TOKYO | Outfitted like scuba divers, workers on Thursday entered a reactor building for the first time since an explosion crippled the Fukushima nuclear power plant in March and began releasing radiation.
A team of workers donned masks and heavy oxygen tanks, then took turns inside Unit 1 for 10 minutes at a time, officials for Tokyo Electric Power Co. (Tepco) said. The workers set up hoses for a ventilation system that they hope will filter 95 percent of dangerous radioactive elements out of the air.
If the ventilation system succeeds, workers will be able to spend more time inside to set up a cooling system, which is needed to achieve a cold shutdown of the reactor, one of four stricken units at the plant.
If the operation fails, workers could face higher radiation levels inside, or they might not be able to go near the damaged reactors, which could explode again if they overheat.
“We have completed work to place eight ducts inside the facility for the air-cleaning system,” Tepco spokesman Taisuke Tomikawa said. “The operation went smoothly, with no major troubles today, and the radiation the workers were exposed to was, so far, lower than originally expected.

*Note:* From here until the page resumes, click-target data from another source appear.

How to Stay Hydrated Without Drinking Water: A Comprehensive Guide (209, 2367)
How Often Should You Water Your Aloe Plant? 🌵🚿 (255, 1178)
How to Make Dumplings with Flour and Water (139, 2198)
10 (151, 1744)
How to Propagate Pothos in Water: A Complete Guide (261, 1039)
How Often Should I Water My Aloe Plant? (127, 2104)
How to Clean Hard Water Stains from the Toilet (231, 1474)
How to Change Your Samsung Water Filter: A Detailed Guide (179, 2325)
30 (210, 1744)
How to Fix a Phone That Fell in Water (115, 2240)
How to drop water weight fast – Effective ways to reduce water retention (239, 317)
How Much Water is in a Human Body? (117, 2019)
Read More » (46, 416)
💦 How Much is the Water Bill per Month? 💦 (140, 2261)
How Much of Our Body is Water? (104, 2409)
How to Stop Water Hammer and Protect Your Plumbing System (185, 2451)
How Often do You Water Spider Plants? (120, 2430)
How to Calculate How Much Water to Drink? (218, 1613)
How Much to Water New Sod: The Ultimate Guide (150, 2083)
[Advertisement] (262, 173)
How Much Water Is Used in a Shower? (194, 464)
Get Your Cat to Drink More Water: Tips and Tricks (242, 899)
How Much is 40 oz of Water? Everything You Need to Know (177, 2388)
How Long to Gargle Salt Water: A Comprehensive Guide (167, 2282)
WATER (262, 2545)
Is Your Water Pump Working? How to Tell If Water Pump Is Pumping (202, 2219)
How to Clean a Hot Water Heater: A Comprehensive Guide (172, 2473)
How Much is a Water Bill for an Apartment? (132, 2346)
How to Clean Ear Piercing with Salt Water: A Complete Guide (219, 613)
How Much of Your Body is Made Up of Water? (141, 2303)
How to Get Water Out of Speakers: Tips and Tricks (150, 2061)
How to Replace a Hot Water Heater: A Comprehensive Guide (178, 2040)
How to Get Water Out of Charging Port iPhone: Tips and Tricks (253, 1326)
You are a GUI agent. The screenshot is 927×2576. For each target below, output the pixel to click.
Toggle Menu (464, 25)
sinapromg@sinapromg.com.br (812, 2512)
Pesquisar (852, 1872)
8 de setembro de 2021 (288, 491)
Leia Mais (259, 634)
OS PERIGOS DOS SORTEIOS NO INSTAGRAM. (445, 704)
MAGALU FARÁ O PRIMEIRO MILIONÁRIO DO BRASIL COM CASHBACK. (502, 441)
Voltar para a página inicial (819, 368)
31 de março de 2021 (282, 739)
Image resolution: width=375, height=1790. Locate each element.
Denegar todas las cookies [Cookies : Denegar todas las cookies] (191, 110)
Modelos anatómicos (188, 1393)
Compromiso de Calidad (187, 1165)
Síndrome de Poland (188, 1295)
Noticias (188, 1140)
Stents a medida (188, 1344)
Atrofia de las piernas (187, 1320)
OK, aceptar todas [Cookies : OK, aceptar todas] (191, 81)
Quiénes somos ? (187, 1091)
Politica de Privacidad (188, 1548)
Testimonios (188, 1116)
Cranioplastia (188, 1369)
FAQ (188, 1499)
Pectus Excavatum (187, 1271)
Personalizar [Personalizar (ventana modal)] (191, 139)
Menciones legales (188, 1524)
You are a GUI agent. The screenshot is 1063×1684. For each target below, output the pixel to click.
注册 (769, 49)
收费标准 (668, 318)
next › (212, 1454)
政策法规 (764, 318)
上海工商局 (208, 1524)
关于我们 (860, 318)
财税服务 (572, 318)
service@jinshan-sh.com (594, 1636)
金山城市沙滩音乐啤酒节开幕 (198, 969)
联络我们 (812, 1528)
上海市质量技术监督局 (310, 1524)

“We plan to operate the system for a few days so that we can reduce radiation to around one-twentieth of the current level inside the facility,” he said.
The nuclear safety agency said the filters and ventilators were running.
“We will operate the [ventilators] for about two or three days. After that we plan to start work on actually installing the cooling system,” spokesman Naoyuki Matsumoto said.
Hydrogen explosions at four of the plant’s six reactors blew apart some of their walls and roofs and scattered radioactive debris, forcing some 80,000 residents within a 12-mile radius to evacuate.
Since workers could not safely approach the reactors, a remote-controlled robot, made in the United States, has been recording levels of radiation. Data last Friday showed a drop in levels, and the operator decided to send workers in, Mr. Tomikawa said.
On Thursday, workers set up a tent around the building’s entrance to prevent radioactive air from seeping into the outside atmosphere. Entering in small teams at intervals, workers were exposed to levels of radiation just below the legal limit, Mr. Tomikawa said.
Little is known about the workers. Neither media nor independent analysts have not been allowed near the site since the March 11 tsunami wiped out the plant’s electrical systems, causing reactors to overheat.
At Tepco headquarters in Tokyo, government officials, company scientists and nuclear regulators have been joining together to give extensive press conferences that many local and foreign reporters say lack context, analysis of human health risks and independent views.
Many executives have worked in Tepco and the government’s regulatory agency, raising concerns over what local media calls a “culture of complicity” in a “nuclear village” where criticism or whistle-blowing is discouraged or punished.